[Saved data entries]

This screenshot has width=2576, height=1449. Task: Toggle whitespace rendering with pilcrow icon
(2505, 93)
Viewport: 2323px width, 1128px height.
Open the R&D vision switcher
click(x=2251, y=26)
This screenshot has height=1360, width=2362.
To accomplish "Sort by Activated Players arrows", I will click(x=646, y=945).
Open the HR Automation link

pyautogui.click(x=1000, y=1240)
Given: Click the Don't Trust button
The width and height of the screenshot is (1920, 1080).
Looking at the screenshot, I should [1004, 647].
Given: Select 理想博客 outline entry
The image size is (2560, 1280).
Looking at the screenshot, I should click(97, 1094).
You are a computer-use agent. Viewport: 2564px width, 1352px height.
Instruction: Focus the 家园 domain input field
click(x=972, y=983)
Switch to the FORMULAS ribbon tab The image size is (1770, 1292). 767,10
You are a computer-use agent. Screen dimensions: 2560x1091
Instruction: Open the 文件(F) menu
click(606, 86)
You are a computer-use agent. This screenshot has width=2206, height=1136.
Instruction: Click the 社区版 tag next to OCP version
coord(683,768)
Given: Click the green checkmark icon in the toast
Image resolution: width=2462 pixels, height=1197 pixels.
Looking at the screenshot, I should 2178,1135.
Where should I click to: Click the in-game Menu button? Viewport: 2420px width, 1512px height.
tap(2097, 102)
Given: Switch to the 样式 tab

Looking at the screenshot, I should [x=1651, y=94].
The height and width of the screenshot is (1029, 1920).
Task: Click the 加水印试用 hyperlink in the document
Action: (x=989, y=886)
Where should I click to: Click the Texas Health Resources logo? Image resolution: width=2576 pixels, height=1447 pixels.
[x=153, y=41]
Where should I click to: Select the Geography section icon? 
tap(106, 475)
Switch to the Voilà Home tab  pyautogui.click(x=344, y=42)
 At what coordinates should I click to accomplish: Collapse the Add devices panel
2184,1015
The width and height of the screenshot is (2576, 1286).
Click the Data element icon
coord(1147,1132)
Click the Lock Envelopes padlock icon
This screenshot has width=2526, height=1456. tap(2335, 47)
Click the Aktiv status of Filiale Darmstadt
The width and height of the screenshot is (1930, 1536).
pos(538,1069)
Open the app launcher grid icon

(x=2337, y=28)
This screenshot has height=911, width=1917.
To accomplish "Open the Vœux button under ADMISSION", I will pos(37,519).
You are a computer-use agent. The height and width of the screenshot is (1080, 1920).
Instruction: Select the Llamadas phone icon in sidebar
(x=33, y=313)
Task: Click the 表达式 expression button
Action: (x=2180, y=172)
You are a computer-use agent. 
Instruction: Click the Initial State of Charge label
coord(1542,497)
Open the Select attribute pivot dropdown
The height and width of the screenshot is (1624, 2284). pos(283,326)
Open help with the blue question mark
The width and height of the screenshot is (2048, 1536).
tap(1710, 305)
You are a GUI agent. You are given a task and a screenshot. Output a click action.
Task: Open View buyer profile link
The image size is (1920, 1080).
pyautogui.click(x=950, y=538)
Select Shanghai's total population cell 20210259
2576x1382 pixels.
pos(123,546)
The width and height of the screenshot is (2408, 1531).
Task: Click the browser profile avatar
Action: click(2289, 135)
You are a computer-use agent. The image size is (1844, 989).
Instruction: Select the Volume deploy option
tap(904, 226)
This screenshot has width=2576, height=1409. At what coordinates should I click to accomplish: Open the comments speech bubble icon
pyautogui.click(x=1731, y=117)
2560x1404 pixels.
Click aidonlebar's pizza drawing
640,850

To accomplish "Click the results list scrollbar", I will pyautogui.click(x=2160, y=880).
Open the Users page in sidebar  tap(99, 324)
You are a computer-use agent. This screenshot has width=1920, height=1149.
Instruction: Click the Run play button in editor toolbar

- **WHAT THE EXERCISE ASKS**
From the records above, transcribe exactly the run of lines that opens with the line holding "The width and height of the screenshot is (1920, 1080)." and closes with the line holding "Switch to the FORMULAS", both included.

- **ANSWER SPACE**
The width and height of the screenshot is (1920, 1080).
Looking at the screenshot, I should [1004, 647].
Given: Select 理想博客 outline entry
The image size is (2560, 1280).
Looking at the screenshot, I should click(97, 1094).
You are a computer-use agent. Viewport: 2564px width, 1352px height.
Instruction: Focus the 家园 domain input field
click(x=972, y=983)
Switch to the FORMULAS ribbon tab The image size is (1770, 1292). 767,10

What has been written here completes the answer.